Connections across the planet, off a different sort

It is not long after you’ve been birdwatching that your mind starts to expand to far off continents, high-elevation weather systems, and genomic machinations. What contrivance of weather, bad luck, and instinctual migratory clockwork colluded to drop so many new visitors to the salt ponds and mangroves of Union Island? Today, we were startled to the mangroves crowded with the a flock of juvenile Forktailed Flycatchers (Tyrannus savanna). Gone were most of the frisky Lesser Yellowlegs (Tringa flavipes) and breeding Spotted Sandpipers (Actitis macularius) which cluttered the Ashton saltponds just days ago. Even some of the more reclusive locals, like the Smooth-Billed Ani, the Green Heron, and the Mangrove Cuckoo, also made especially impressive turnouts at the suburban ecosystem.

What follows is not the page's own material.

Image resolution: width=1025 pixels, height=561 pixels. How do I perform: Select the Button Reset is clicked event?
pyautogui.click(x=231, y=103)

Such delightful variation standout in contrast to the neat and clean distribution maps printed in birding books. The Lesser Yellowlegs, for example, spends late June and July breeding in the tundra of Canada and Alaska. However, one can easily go to eBird.org, and produce a map of sightings over the entire Western Hemisphere during July. Rather than being confined to the Arctic, sightings of Yellowlegs speckle the Caribbean and North America in the thousands. Mostly, they are the (welcomed) losers: a lost lover, a predated nest, a freak arctic storm, there are so many ways that individuals fail to breed and instead gang up in early southbound flocks to entertain birders.

What started out as a great day turned far, far worse. I went to the office today to discover we'd been evicted! Such are the realities of working in a place where politics and bureaucracy are too intertwined. Stand out, and you will be quashed down.